The new Bribery Act was due to come into force in April 2011.
The recent announcement that the Ministry of Justice is delaying publication of guidance on “adequate procedures” shows just how far the government has got itself into a pickle.
The legislation was passed seemingly with cross-bench support. During the parliamentary debates, MPs on both sides promulgated concerns from business, including the CBI, that the legislation (especially on the basis of a comparison with the US equivalent Foreign Corrupt Practices Act) puts UK plc in an anti-competitive position. So what exactly has changed, except the current political context?
I believe that the delay has everything to do with the fact that bribery slipped off the radar after the election; that resources within the Ministry of Justice became tight and that it became politically expedient for the government to be seen to be listening to business. The reality, of course, is that the announced delay is merely a stay of execution. It is extremely improbable that the government would devote time within the parliamentary timetable to amending legislation which has not even been implemented.

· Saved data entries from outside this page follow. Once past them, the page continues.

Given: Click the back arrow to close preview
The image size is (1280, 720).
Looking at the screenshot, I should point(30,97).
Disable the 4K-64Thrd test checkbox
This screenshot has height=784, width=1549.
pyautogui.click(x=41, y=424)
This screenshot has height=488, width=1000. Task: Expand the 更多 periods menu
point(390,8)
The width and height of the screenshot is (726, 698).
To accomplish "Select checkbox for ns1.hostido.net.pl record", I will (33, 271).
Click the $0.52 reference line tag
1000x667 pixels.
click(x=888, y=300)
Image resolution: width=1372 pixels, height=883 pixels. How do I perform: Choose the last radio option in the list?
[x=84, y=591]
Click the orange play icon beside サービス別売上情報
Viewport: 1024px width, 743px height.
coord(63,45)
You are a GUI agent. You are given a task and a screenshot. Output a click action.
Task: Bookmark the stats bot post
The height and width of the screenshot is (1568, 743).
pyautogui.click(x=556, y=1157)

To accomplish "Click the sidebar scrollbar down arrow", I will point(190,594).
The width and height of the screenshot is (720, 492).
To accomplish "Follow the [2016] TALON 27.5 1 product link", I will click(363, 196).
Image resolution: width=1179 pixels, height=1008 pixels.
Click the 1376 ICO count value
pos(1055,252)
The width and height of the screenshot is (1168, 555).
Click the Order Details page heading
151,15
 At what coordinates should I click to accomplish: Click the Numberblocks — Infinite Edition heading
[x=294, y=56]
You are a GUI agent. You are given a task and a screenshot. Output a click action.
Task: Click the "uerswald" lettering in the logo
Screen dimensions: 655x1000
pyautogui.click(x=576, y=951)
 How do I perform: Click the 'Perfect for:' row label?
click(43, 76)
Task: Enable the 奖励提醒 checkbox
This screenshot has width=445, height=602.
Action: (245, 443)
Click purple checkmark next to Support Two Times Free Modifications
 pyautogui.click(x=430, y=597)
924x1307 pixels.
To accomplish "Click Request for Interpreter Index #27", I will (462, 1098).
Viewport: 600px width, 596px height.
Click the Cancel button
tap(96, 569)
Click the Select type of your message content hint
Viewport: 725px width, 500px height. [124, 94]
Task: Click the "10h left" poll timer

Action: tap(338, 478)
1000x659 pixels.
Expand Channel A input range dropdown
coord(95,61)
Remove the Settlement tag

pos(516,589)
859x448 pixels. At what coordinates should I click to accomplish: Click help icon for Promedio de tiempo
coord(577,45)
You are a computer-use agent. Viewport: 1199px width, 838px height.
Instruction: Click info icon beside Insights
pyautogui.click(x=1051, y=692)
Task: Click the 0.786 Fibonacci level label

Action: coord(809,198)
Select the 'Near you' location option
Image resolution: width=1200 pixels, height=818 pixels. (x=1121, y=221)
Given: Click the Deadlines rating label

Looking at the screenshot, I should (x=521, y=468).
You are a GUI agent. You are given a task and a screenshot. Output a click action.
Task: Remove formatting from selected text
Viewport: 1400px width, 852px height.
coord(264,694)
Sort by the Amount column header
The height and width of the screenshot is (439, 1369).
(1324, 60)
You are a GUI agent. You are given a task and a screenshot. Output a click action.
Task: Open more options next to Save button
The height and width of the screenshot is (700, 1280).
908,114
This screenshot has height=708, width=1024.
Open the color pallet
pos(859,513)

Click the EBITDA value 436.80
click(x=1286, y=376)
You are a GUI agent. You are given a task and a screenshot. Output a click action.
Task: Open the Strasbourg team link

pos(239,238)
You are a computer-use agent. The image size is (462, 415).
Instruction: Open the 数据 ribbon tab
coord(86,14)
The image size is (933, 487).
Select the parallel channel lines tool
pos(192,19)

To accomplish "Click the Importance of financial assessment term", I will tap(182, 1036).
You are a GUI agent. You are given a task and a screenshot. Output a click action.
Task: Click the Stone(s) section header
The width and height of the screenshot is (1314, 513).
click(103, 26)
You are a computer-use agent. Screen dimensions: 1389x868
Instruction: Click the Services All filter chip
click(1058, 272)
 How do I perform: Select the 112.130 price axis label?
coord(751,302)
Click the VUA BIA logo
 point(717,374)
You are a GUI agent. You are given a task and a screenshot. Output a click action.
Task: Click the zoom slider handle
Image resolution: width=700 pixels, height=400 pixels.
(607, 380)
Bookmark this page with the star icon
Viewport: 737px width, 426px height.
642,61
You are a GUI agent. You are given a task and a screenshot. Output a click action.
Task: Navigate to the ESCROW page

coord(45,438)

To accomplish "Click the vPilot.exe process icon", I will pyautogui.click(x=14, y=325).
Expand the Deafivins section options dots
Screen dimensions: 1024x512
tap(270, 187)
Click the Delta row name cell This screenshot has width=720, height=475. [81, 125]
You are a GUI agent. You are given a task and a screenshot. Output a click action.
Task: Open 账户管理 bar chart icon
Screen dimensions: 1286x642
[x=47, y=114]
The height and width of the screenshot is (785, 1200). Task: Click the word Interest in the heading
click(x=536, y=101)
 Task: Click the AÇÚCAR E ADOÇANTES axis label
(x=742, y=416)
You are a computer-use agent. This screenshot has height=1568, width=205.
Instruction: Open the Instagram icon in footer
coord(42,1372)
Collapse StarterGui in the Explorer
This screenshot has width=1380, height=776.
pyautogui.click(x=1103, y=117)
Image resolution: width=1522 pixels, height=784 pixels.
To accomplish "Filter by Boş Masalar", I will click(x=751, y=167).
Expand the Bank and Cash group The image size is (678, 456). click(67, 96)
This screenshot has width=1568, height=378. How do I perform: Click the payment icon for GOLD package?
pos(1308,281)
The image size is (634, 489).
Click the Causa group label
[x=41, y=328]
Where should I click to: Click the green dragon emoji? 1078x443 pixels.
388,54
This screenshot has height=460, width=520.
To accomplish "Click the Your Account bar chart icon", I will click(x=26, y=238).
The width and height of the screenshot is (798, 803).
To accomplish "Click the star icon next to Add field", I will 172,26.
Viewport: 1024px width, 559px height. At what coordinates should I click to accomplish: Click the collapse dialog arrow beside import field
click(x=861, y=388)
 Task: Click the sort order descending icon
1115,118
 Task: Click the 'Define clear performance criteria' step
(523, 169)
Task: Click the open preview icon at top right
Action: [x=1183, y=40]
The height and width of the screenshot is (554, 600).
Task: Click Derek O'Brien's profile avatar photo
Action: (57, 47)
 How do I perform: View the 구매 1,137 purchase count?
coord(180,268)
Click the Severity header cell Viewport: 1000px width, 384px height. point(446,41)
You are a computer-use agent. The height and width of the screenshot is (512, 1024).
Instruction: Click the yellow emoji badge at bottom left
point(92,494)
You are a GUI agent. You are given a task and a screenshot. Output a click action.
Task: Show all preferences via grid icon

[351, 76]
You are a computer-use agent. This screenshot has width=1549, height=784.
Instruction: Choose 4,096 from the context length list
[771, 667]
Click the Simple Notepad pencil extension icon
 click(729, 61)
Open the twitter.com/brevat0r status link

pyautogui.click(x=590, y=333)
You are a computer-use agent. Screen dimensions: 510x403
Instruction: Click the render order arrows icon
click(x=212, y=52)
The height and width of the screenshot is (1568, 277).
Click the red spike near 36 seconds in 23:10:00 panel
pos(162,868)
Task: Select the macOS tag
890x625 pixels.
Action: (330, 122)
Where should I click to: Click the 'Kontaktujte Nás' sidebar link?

But what it has to do now, given the delay, is actually give it the time which it deserves.
The key problem is just how far the Bribery Act should move away from principles-based regulation towards codifying the rules, and whether there should be specific guidance for perceived grey areas such as gifts/hospitality and political lobbying. Almost inevitably, this will take time and resources to produce and prepare, and conceivably to consult upon. The Act is currently so vague. It is amazing that a cornerstone piece of legislation fails to provide a definitive definition of corruption, for example.
In practice, the legislation will become defined by case law; but that, of course, depends on when it is implemented. Now that the government has missed the spring window for secondary legislation, it seems likely that it will have to fall back on the next, which is in October 2011. Given that the government has confirmed that guidance will be published three months before implementation, this would seem to suggest that publication will be deferred until July 2011.
It is curious, therefore, that the “inside word” is that we can expect the guidance to be published within the next few weeks. Was it already prepared? Or is the government proposing to drip feed guidance on different aspects of the Act?
No announcement has been made to confirm when the attorney-general’s guidelines on prosecution will be published. This document will determine whether, how and in what circumstances a company or individual will be prosecuted for breach of the Act. This will almost certainly be on a date after publication on guidance on adequate procedures, but will be hungrily read and no doubt debated by those concerned, such as myself, that the Bribery Act is an accident waiting to happen.
Rupert Nevin is a partner in DWF’s litigation team.